Woke Up With a Monster

There was a time, circa 1977-80, when Cheap Trick were sitting on top of the world. With its skewed Beatle-pop and calculated image, the Illinois quartet rose from obscurity to arena-rock status practically overnight. The beauty of Cheap Trick was that you could love them even if you didn’t get the joke. The group’s irony was grafted onto the sort of rock-solid hooks and harmonies only a dolt could ignore. You can still hear the influence of that pioneering sound on today’s up-and-coming arena-rock hopefuls (Urge Overkill, Enuff Z’Nuff!).
Trouble is, by the end of the ’80s, Cheap Trick had forgotten they were the Thinking Man’s Party Band and started to sound like their goal was to achieve parity with Warrant or Winger. It would be nice to report that Woke Up With a Monster is a return to form, but too much of it is simply well-crafted pop metal.
To be fair, Monster isn’t a total washout: “My Gang” and “Girlfriends” have some of the old flair, and “You’re All I Wanna Do” is as tidy a power-pop number as Cheap Trick have knocked off in a dog’s age. But the smell of compromise that has dogged the band since its massive 1988 MOR hit “The Flame” hangs over the rest, from freeze-dried ballads like “Never Run Out of Love” to bland funk moves like “Ride the Pony.” Most distressing is the paucity of humor, once a Cheap Trick hallmark. Are we really supposed to wring our hands over the title track’s melodramatic portrait of a marriage on the rocks? Monster leaves you wondering who stole the fun from Cheap Trick’s music.
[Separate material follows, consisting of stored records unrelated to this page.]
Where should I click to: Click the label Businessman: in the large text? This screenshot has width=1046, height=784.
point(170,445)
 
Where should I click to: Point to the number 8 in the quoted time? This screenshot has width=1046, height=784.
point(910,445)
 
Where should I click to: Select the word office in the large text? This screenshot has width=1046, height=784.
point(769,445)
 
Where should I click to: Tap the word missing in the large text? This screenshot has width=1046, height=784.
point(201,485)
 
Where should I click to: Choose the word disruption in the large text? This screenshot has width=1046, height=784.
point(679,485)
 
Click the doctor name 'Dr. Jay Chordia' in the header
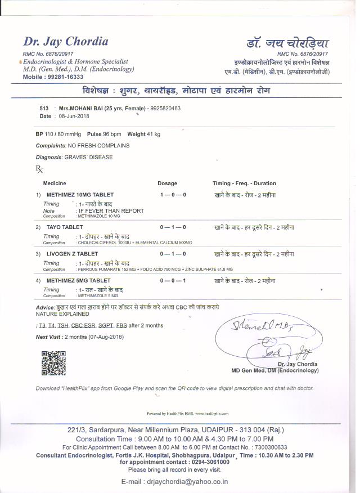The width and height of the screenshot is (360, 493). click(x=66, y=41)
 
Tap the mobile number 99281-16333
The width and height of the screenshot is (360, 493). click(x=64, y=77)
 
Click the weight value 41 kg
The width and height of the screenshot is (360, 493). click(x=153, y=135)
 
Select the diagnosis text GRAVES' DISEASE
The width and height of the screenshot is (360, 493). click(x=88, y=158)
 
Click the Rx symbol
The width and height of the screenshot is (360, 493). click(x=39, y=169)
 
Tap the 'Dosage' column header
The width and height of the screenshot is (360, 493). click(x=167, y=183)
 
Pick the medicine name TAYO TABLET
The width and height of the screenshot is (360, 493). click(x=64, y=227)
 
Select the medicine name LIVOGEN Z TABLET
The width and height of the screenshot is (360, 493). click(x=72, y=254)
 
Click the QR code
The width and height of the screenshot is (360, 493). click(x=54, y=362)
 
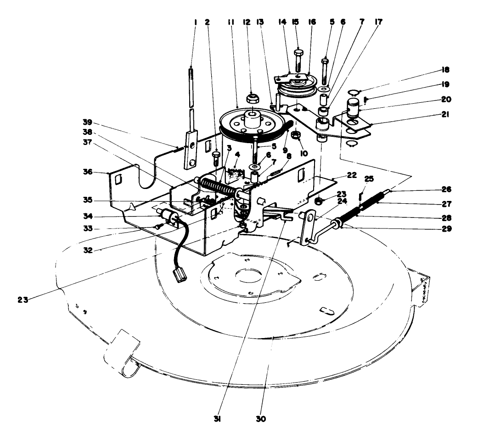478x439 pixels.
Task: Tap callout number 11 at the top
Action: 230,21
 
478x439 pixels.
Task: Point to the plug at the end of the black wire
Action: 180,276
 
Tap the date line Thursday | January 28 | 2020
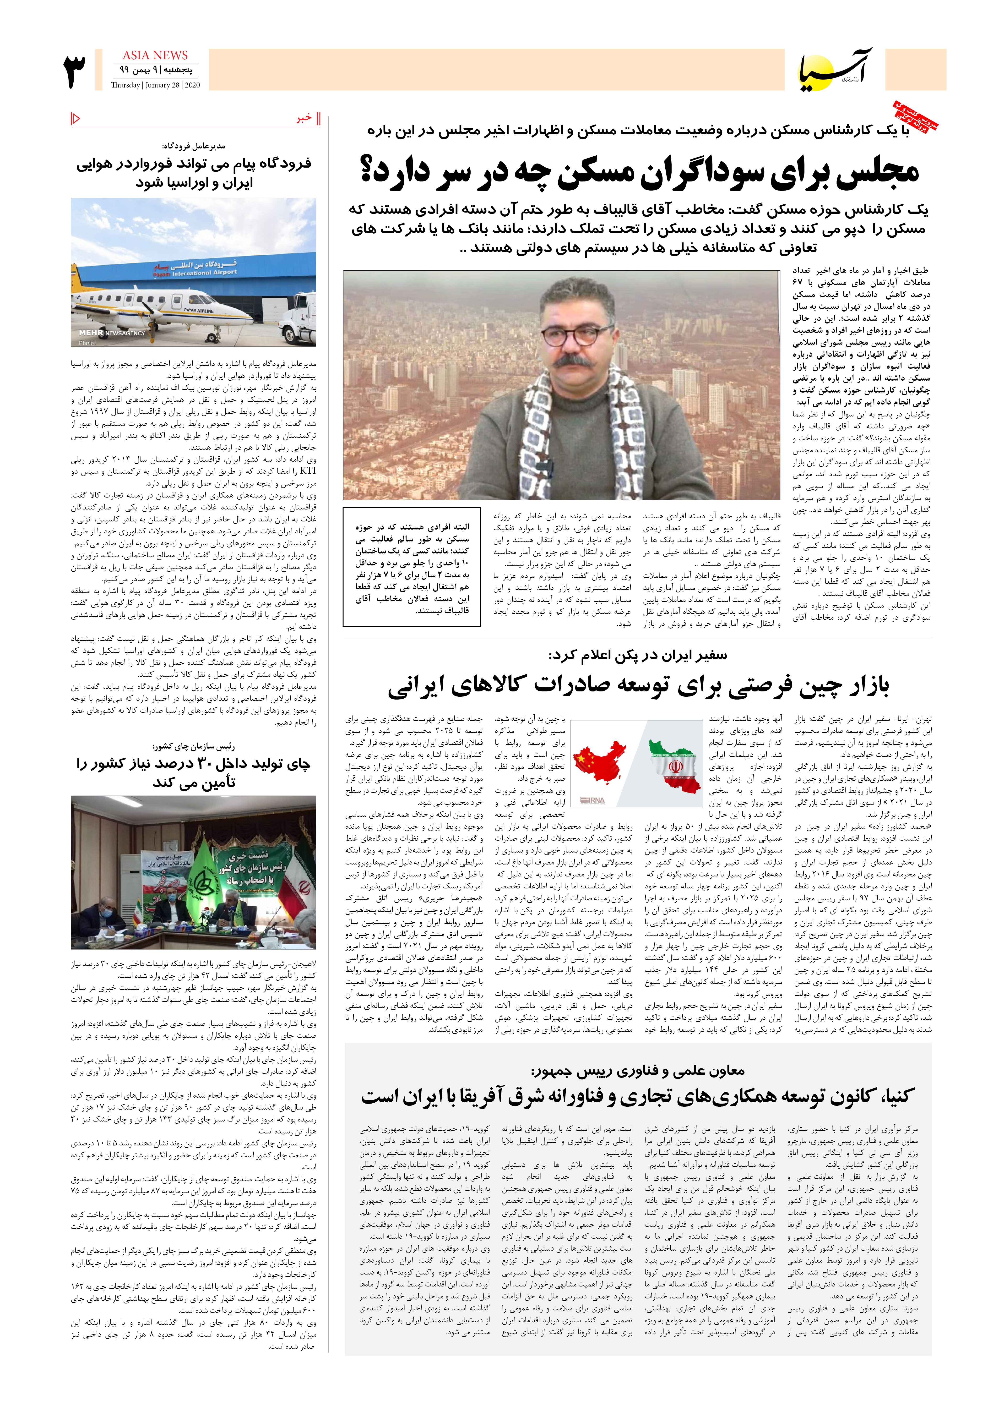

The fun’s a-poppin’, though, on Freak City Soundtrack, the third album from that Illinois trio Material Issue. Filled with fat guitar sounds and fatter melodies, Freak is a feast of catchy songs that imprint themselves on your memory after one spin. Singer/songwriter and guitarist Jim Ellison yelps and croons lyrics about rooting through his girlfriend’s purse or developing a crush on a waitress like a post-adolescent gone girl crazy. Cheap Trick could relearn a thing or two from these guys. Ironically, Rick Nielsen of Cheap Trick has given his Illinois homeboys his imprimatur and even contributes some smokin’ guitar to two tracks. What was that old bit about the child being father to the man?